Entries on target coordinates
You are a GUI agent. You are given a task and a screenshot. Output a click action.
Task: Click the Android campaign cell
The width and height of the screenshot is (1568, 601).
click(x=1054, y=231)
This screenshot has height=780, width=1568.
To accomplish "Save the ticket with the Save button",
* * *
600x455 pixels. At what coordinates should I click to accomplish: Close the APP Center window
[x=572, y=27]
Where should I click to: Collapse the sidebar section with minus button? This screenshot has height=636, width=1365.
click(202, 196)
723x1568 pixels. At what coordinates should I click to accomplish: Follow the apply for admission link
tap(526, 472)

== Prompt ==
Reproduce only the part of the listing that opens with the line containing "Where should I" and closes with the line containing "tap(526, 472)", substituting "navigation panel" for "sidebar" and leaving everything else unchanged.

== Completed task ==
Where should I click to: Collapse the navigation panel section with minus button? This screenshot has height=636, width=1365.
click(202, 196)
723x1568 pixels. At what coordinates should I click to accomplish: Follow the apply for admission link
tap(526, 472)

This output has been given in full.